Wallach vs. Conti-Brown on the Fed and Lehman: What did we learn?
Pardon my long hiatus from blogging. The reason was a move, from Princeton, NJ where I was working (and will continue to work) on my PhD in financial history, to Philadelphia, PA, where I am now an assistant professor at Wharton/Penn, teaching in the Legal Studies and Business Ethics Department (those who follow any aspect of law and financial regulation will know my colleagueDavid Zaring, a leader in this field). I’m delighted by the move but, as you may know, moving is miserably and wholly consuming and I haven’t made time for blogging in the interim.
I’m most embarrassed by my long absence from blogging because I forgot to thank our guest blogger in May and June, Philip Wallach. I’m grateful that he could spend the month with us and share somany provocative and interesting posts. I hope your interest was piqued, and that you promptly buy, read, review, and debate his book. (An aside, and speaking of reviews and David Zaring, David reviews Wallach here at the excellent The New Rambler—take a look.)
One of the features of Philip’s stint here was a debate we had on the Fed’s claim that it lacked the legal authority to save Lehman Brothers. I say that’s a post-hoc invention; Philip thinks it’s not, or at least,not so obvious. What do we learn from this fascinating exchange?
First, we learn that the statute is indeterminate. There simply isn’t much there. In fact, Philip and I seem to agree that everything comes down to one clause: that an emergency loan must be “secured to the satisfaction of the Federal reserve bank.”
I argued that this is an entirely discretionary standard, such that a claim that the law prevented action in the Lehman case is facially false because the law left that conclusion to the Reserve Bank itself. Philip sees in this a more historically nuanced requirement that “satisfaction” must mean fully collateralized. As a historian, I’m interested in Philip’s counter-argument, but I have seen no evidence that “satisfaction” was used as an objective term of art by the congressional drafters. Indeed, some very famous instances of central bank lending in a crisis were to “insolvent” institutions (I’m thinking of the Bank of England’s consortium lending to Barings in 1890—for more, see Ziegler’s excellent account.).
I put the term “insolvent” in quotes because the term starts to lose its meaning in a financial crisis, and in any case becomes endogenous to the very actions the central bank takes. For these reasons, the whole “satisfaction” question doesn’t seem to settle anything.

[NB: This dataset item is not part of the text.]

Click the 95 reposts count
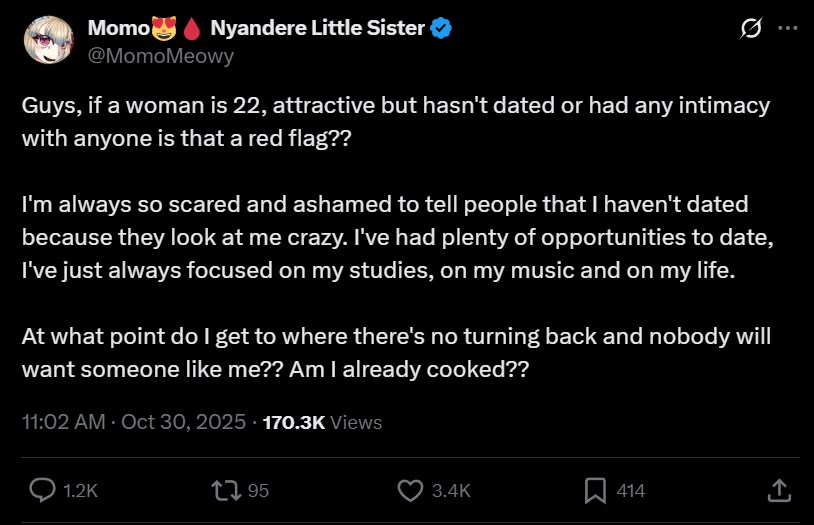Screen dimensions: 814x525 [258, 490]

What I value about Philip’s book, though, is that he invites readers to resist two views of law that will do us no good in trying to understand the financial crisis and the actions the government took in that crisis. The first is the dismissive, overly realist view that law is politics by another name. Government and private actors alike will make any argument to justify their favored course of action. Legal arguments are just a different flavor of those arguments. The second is the formalist, dogmatic view that law is this brooding omnipresence that awaits only careful exposition to reveal its universal truths. Of course, I’m referencing a very old debate in jurisprudence here. Philip’s book, while it leans a bit too heavily to a kind of formalism that I don’t find convincing, is refreshing in that it stakes a middle ground. Law clearly means something different than politics. There is a different but related phenomenon of legitimacy that must be taken seriously, even if its contours as a separate schematic lens aren’t very easy to limn. If Philip doesn’t provide the answers, he is asking the questions in a thoughtful way that we should all take very seriously.
I still think those inside the Fed—whether at the Board of Governors or the Federal Reserve Bank of New York—had the authority to do whatever they wanted with Lehman. And given the political maelstrom they faced, I’m not sure I would have done a thing differently than they did. My critique of their legal analysis is not a critique of their crisis decision-making. But the legal arguments are distracting from the bigger question, about the appropriate levels of discretion that a central bank should have in using its lender of last resort authority. What the debate with Philip has shown me is that, even if I’m not wrong—and, well, I’m not—the law is something of an omnipresence in the way the government faced the financial crisis. That omnipresence may even have brooded from time to time.